Chapitre 2 - ISAAC
Elle a marché toute la journée. Quand la nuit arrive, elle se laisse tomber par terre. Elle est assise, le dos courbé et la tête entre les mains. Il me semble qu'elle pleure. Je fais signe à Eli d'attendre encore un peu. Ça fait longtemps que mon frère et moi on ne s'est pas retrouvés dans ce genre de situation à jouer au chat et à la souris. Un frisson d'excitation remonte le long de ma colonne vertébrale. Je sais qu'Eli ressent la même chose.
Pour se faire une place dans ce monde, afin de nous faire respecter, on a dû faire des trucs moches. Tellement moches que je me suis souvent demandé s'il restait encore une part de bien en moi.
Ça fait 24 heures qu'elle est ici, qu'elle n'a ni mangé, ni bu... Il est temps de la ramener. Aussi silencieux que la mort, je me dirige vers elle. Eli me suit. Je la soulève par un bras et mon frère par l'autre.
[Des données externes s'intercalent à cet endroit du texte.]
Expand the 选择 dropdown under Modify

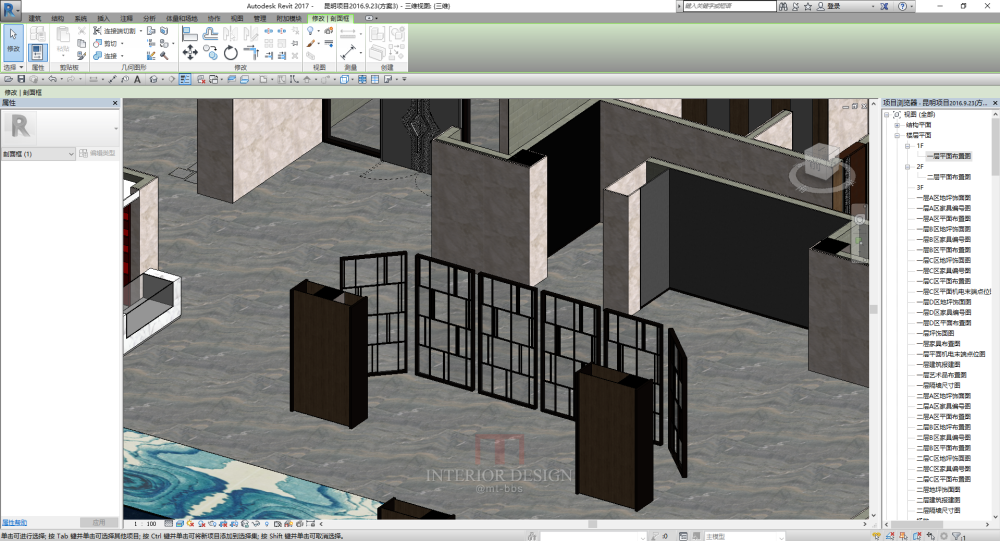(x=10, y=67)
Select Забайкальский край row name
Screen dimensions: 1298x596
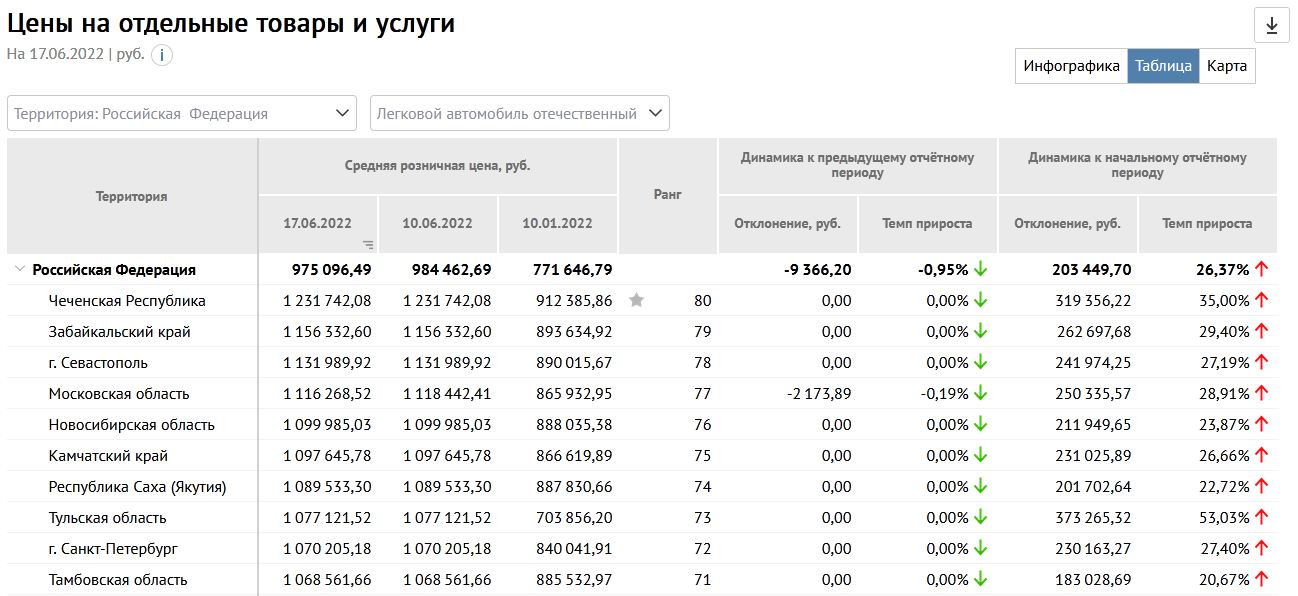click(x=119, y=332)
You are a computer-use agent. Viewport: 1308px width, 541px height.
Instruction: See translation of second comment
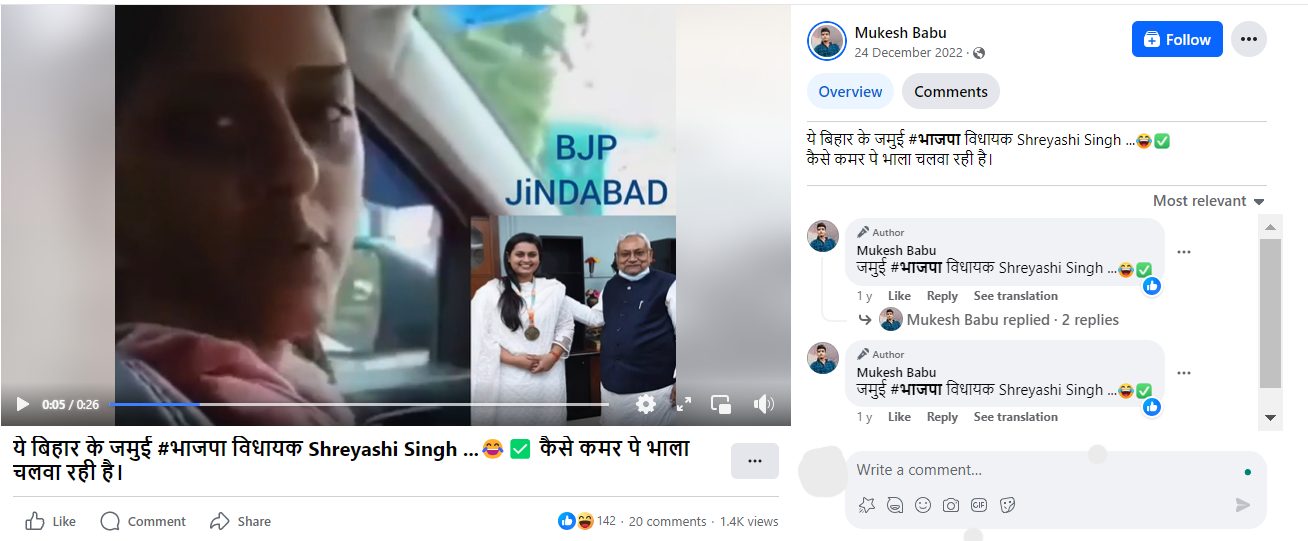1015,417
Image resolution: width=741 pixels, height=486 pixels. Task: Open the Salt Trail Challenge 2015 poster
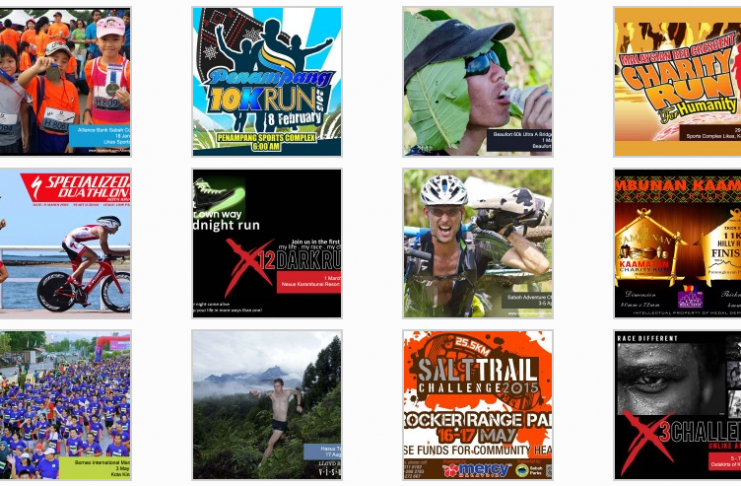point(478,405)
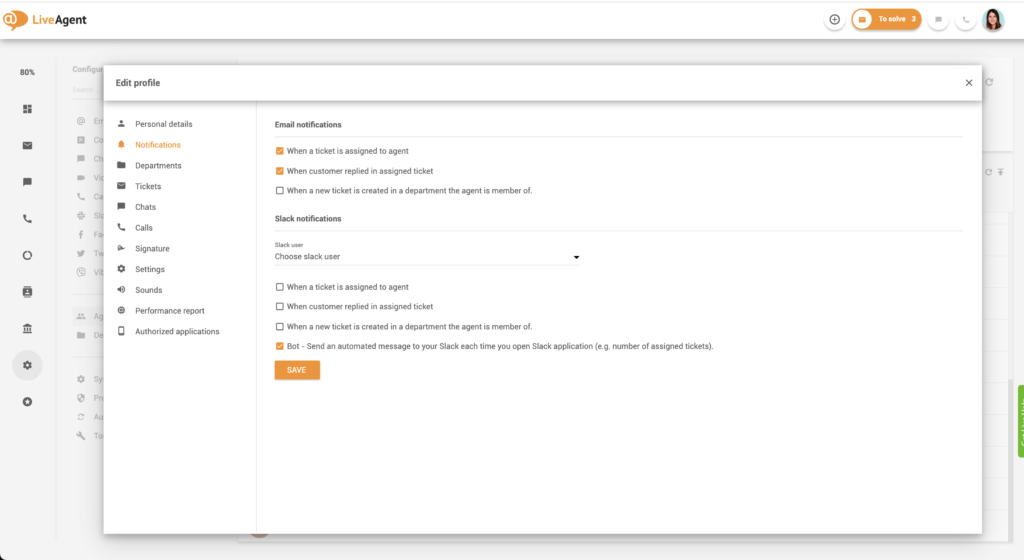Screen dimensions: 1024x560
Task: Switch to the Departments section
Action: (x=158, y=166)
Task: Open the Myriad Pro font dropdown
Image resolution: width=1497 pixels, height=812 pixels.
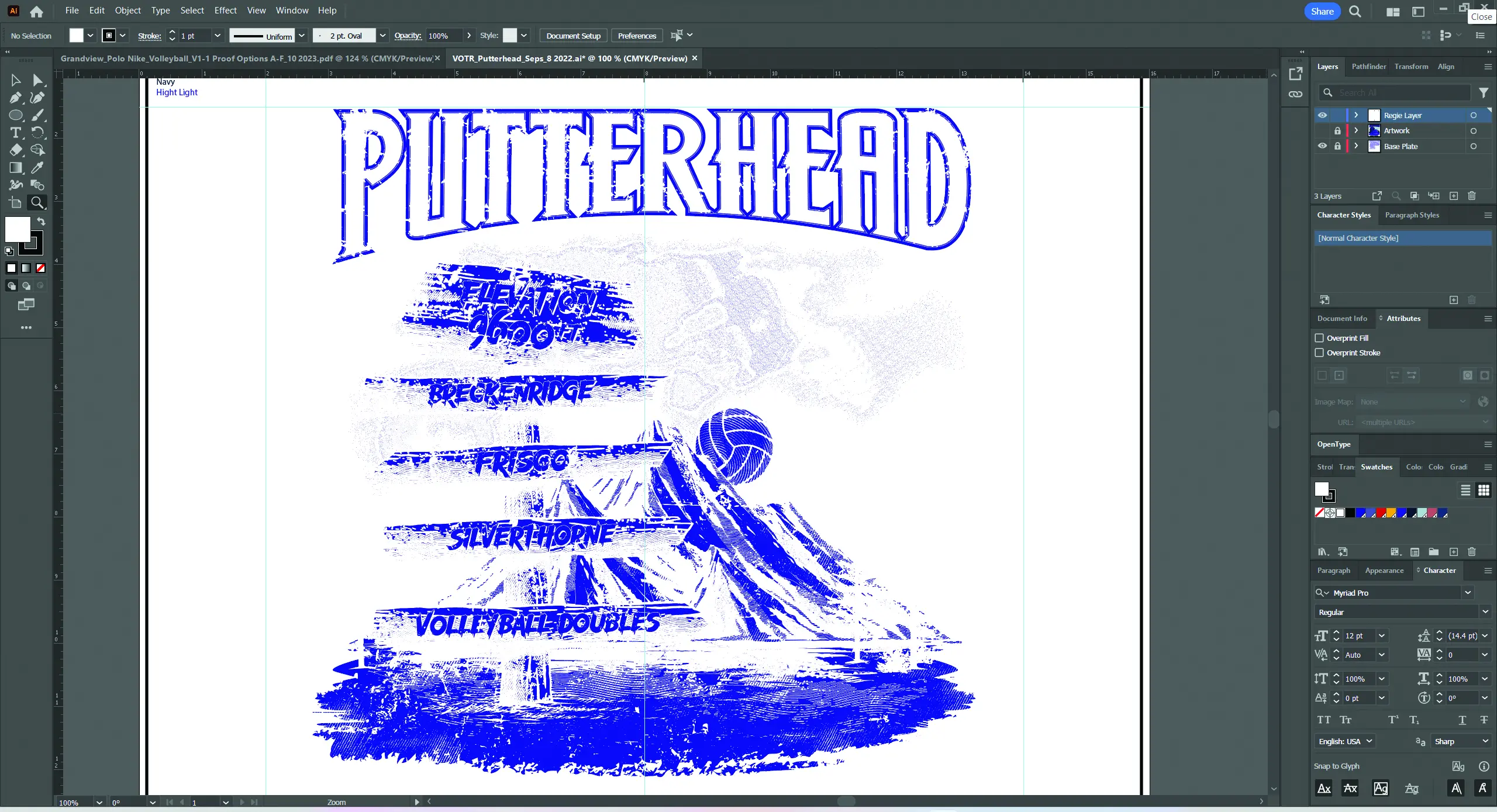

D'abord surprise, elle se laisse faire comme une poupée de chiffon puis elle se rend compte de ce qu'il se passe et elle essaye de se débattre. Quand je vois l'état de ses pieds, putain... je suis soulagé qu'on soit venu en voiture. Elle respire si rapidement que je suis certain qu'elle va s'évanouir.
- La voiture est juste là, Eva, dis-je.
Eli ouvre la portière arrière et j'aide la fille à monter. Je prends même le temps d'attacher sa ceinture. Nous montons à notre tour et mon frère démarre. Le trajet en voiture dure à peine 5 minutes. Nous avons tous les trois l'air d'être dans nos pensées, pour ma part les plus sombres.
Les pièces du puzzle commencent à s'imbriquer mais il reste encore quelques zones d'ombre. Autant j'ai aimé la version d'Eva courageuse, combattante, déterminée autant j'apprécie le spectacle d'elle affaiblie. Il me semble que ce sera plus facile de l'atteindre comme ça.
La silhouette de la villa apparait et Eli ralentit.
- Viens, dis-je à la fille.
Elle ne réagit pas et me regarde sans émotion.
- Tu peux marcher jusqu'à l'intérieur ? lui demandais-je.
Elle acquiesce silencieusement et sort péniblement de la voiture. Je la laisse passer devant moi. J'espère qu'elle est consciente qu'on aurait pu la laisser pour morte au milieu de la végétation. Il n'y a personne à des kilomètres à la ronde, personne d'autre ne lui serait venu en aide. En tous les cas, elle a l'air calme. Elle est certainement à bout de force mais je sais que ça ne va pas durer longtemps.
Eli lui prend le bras et la fait asseoir dans la cuisine, sur une chaise haute. Délicatement, il écarte des mèches de cheveux de son visage. Elle ne le regarde pas mais se laisse faire puis prend la bouteille d'eau qu'il lui tend. Ses mains tremblent tellement qu'elle ne parvient pas à l'ouvrir alors mon frère le fait et la porte devant les lèvres de la fille.